Text-to-Speech for Unseen Speakers via Low-Complexity Discrete Unit-Based Frame Selection
Ismail Rasim Ulgen, Shreeram Suresh Chandra, Junchen Lu, Berrak Sisman

TL;DR
SelectTTS introduces a low-complexity, frame selection-based approach for synthesizing speech of unseen speakers, matching state-of-the-art quality with significantly fewer parameters and training data, thus enhancing accessibility.
Contribution
The paper presents SelectTTS, a novel method that uses frame selection with SSL features for low-complexity, high-quality multi-speaker TTS of unseen speakers.
Findings
Achieves comparable performance to state-of-the-art systems.

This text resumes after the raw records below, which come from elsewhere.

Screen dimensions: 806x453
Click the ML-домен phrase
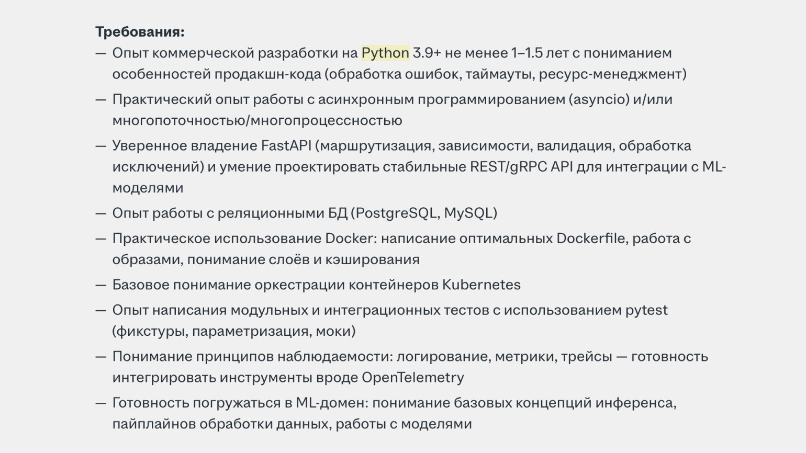pyautogui.click(x=332, y=403)
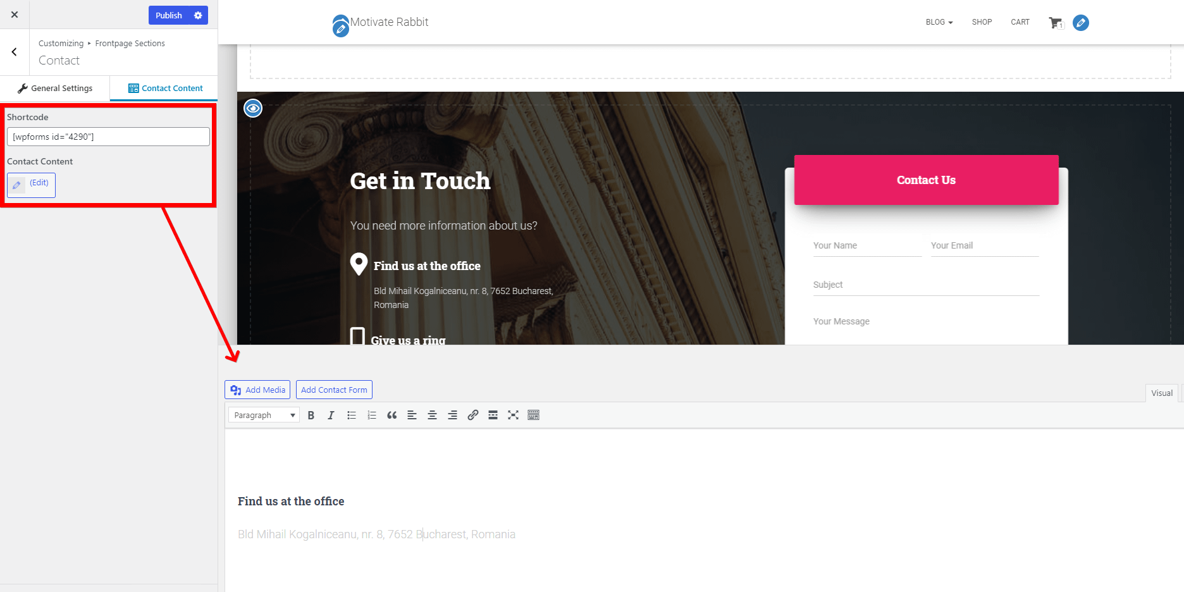1184x592 pixels.
Task: Switch to the General Settings tab
Action: pos(55,89)
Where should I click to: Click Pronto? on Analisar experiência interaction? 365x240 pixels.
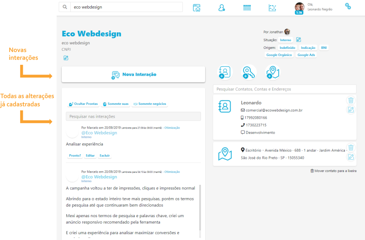coord(75,156)
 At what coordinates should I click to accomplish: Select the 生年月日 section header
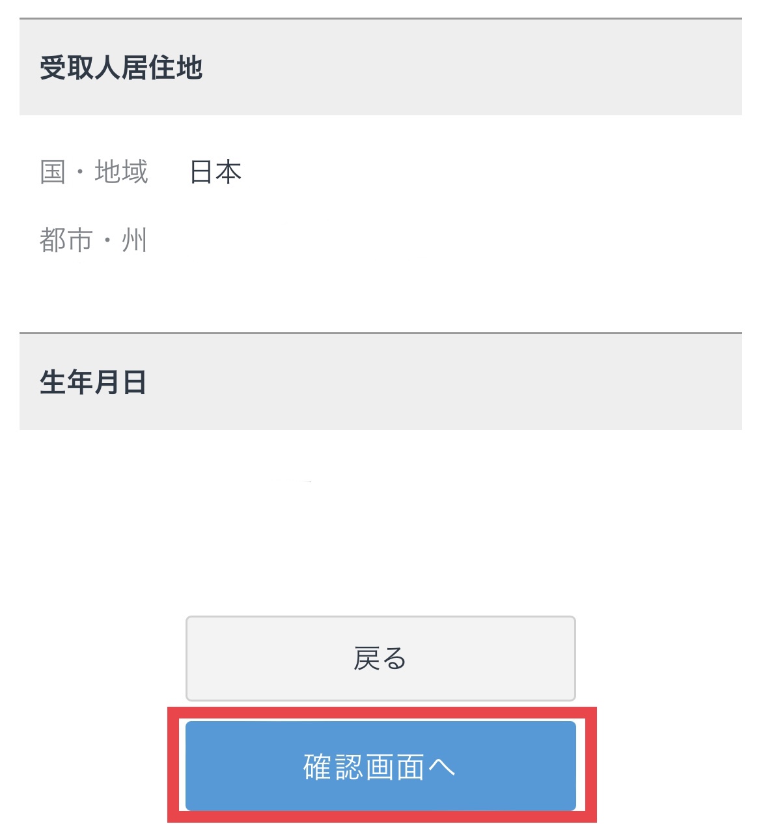point(381,382)
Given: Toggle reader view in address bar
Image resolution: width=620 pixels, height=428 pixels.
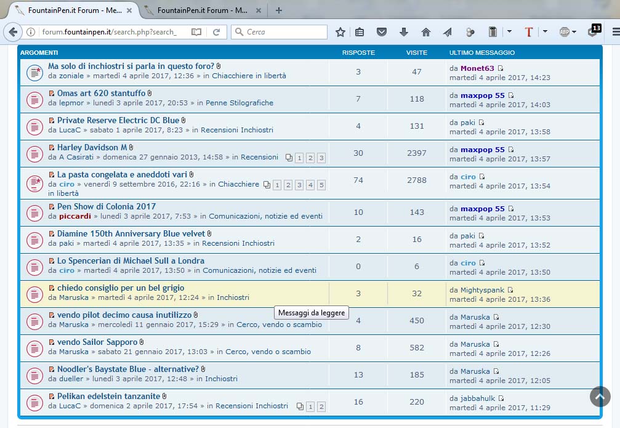Looking at the screenshot, I should [196, 32].
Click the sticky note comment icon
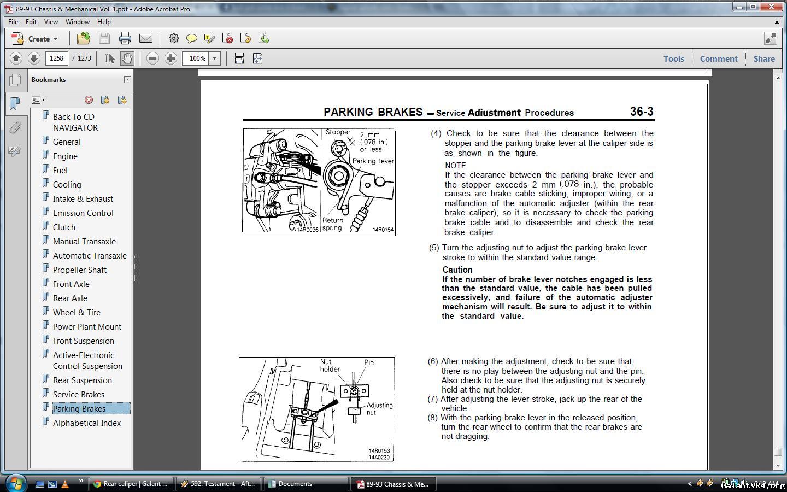Screen dimensions: 787x492 pos(192,38)
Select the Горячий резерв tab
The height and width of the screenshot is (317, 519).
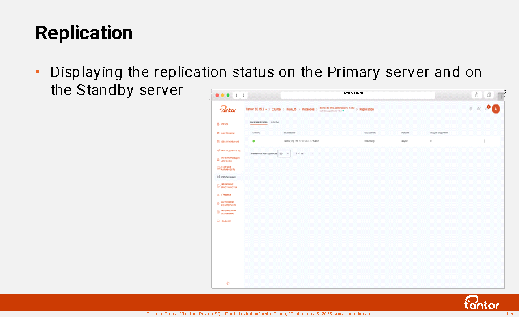point(259,122)
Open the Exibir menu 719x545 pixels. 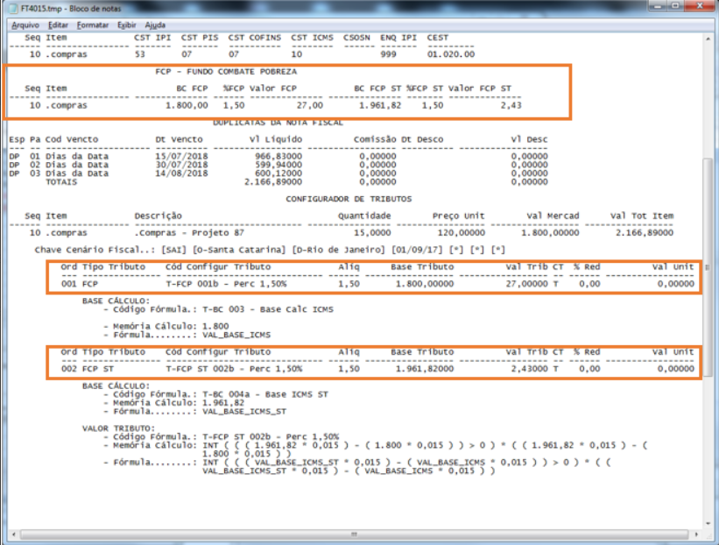pyautogui.click(x=130, y=25)
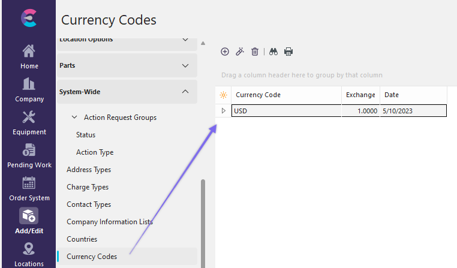The width and height of the screenshot is (457, 268).
Task: Go to Equipment in the sidebar
Action: tap(29, 123)
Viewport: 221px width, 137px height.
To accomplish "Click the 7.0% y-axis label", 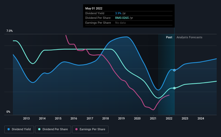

Requires over 8x fewer parameters.
Uses 270x less training data.
Abstract
Synthesizing the voices of unseen speakers remains a persisting challenge in multi-speaker text-to-speech (TTS). Existing methods model speaker characteristics through speaker conditioning during training, leading to increased model complexity and limiting reproducibility and accessibility. A low-complexity alternative would broaden the reach of speech synthesis research, particularly in settings with limited computational and data resources. To this end, we propose SelectTTS, a simple and effective alternative. SelectTTS selects appropriate frames from the target speaker and decodes them using frame-level self-supervised learning (SSL) features. We demonstrate that this approach can effectively capture speaker characteristics for unseen speakers and achieves performance comparable to state-of-the-art multi-speaker TTS frameworks on both objective and subjective metrics. By directly…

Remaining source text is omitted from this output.